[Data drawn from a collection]
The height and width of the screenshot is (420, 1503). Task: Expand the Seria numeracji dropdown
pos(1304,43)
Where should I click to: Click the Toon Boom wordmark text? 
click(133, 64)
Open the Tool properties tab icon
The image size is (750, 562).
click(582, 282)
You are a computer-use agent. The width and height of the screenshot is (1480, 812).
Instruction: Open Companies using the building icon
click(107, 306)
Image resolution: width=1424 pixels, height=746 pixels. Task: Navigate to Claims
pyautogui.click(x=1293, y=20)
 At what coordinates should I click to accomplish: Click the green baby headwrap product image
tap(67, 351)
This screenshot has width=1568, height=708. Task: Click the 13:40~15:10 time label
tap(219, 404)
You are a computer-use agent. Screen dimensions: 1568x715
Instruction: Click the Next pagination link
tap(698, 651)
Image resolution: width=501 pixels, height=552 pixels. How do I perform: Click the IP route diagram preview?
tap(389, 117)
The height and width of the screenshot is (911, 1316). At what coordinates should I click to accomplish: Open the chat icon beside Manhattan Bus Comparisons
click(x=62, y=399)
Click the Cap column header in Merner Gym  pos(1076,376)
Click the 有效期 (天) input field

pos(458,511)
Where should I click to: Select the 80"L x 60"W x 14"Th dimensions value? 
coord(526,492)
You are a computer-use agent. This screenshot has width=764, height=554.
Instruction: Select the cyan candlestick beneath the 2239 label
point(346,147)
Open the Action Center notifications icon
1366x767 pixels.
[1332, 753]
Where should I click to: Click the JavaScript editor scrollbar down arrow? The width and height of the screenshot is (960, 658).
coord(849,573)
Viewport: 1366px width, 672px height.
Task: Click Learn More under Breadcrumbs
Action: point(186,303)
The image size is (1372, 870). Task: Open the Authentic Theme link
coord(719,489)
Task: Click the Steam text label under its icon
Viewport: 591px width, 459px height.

EXERCISE TASK – Switch "Instruction" to "Command" in everything from the start of the records down to the line containing "tap(389, 117)", and leave all else unchanged.

RESPONSE –
The height and width of the screenshot is (420, 1503). Task: Expand the Seria numeracji dropdown
pos(1304,43)
Where should I click to: Click the Toon Boom wordmark text? 
click(133, 64)
Open the Tool properties tab icon
The image size is (750, 562).
click(582, 282)
You are a computer-use agent. The width and height of the screenshot is (1480, 812).
Command: Open Companies using the building icon
click(107, 306)
Image resolution: width=1424 pixels, height=746 pixels. Task: Navigate to Claims
pyautogui.click(x=1293, y=20)
 At what coordinates should I click to accomplish: Click the green baby headwrap product image
tap(67, 351)
This screenshot has width=1568, height=708. Task: Click the 13:40~15:10 time label
tap(219, 404)
You are a computer-use agent. Screen dimensions: 1568x715
Command: Click the Next pagination link
tap(698, 651)
Image resolution: width=501 pixels, height=552 pixels. How do I perform: Click the IP route diagram preview?
tap(389, 117)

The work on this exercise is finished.